1. Parses the t=…,v1=… header (multiple v1= entries are supported during a secret rotation window).
2. Recomputes the HMAC-SHA256 over ${timestamp}.${rawBody} via Web Crypto and constant-time compares.
3. Checks the timestamp is within the tolerance window (default 300 seconds; pass { toleranceSeconds: 0 } to disable).

If any check fails it throws WebhookSignatureError with a reason discriminator. Always distinguish that from your own application errors with instanceof WebhookSignatureError — see the example above.

Rotating signing secrets

Pass an array of secrets to accept signatures from either the old or new secret during a rotation window:

const event = await QairoPay.webhooks.constructEvent(
  rawBody,
  sigHeader,
  [process.env.OLD_WEBHOOK_SECRET!, process.env.NEW_WEBHOOK_SECRET!],
);

The SDK accepts the payload if the signature matches either secret. Once you have confirmed all in-flight deliveries are signed with the new secret, drop the old one from the array.

Manual verification

If you’re not using the SDK, the algorithm in pseudo-code:

1. Parse header into timestamp `t` and v1 hex `sig`.
2. Compute expected = HMAC-SHA256(secret, `${t}.${rawBody}`).
3. Constant-time compare `sig` and `expected`. If unequal → reject.
4. Compare current Unix time to `t`. If `|now - t| > tolerance_seconds` → reject.

A reference implementation in Go, Python, and Ruby is on the SDKs page.

Caution

Use a constant-time comparison (crypto.timingSafeEqual in Node, hmac.compare_digest in Python). A naive == comparison leaks timing information that lets an attacker forge signatures over many requests.

Tolerance window

Default tolerance is 300 seconds (5 minutes). The window protects against replay attacks: an attacker who captures a signed payload cannot replay it indefinitely.

If your endpoint is in a network with high clock skew (rare), tune the window via:

QairoPay.webhooks.constructEvent(body, sig, secret, { toleranceSeconds: 600 });

Don’t go higher than 600 seconds. If you find yourself wanting to, fix the clock skew instead.

Secret rotation

Endpoints can have two active signing secrets at once during rotation. To rotate:

1. Generate a new secret in the dashboard (or POST /v1/webhook_endpoints/{id}/rotate_secret).

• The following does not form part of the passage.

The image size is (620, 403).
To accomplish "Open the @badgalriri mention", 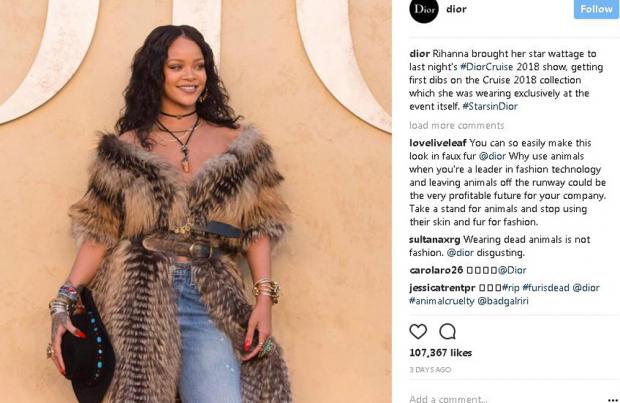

2. The endpoint now signs every outgoing event with both the old and the new secret, separated by commas in the header:

   QairoPay-Signature: t=...,v1=<sig-with-old>,v1=<sig-with-new>

3. Update your verifier to accept either secret. The SDK accepts an array of secrets — { secrets: [oldSecret, newSecret] }.

4. Once your fleet has the new secret, revoke the old secret in the dashboard. From then on, only the new secret signs outgoing events.

This gives you zero-downtime secret rotation.

What gets signed

The signature covers ${timestamp}.${rawBody}. The rawBody is the exact bytes we sent, including whitespace and the order of object keys. If your framework parses the body before exposing it, you must capture the raw bytes for verification — see your framework’s docs (Express: express.raw(), Fastify: addContentTypeParser('*', { parseAs: 'buffer' }, ...), Workers: await request.text() works directly).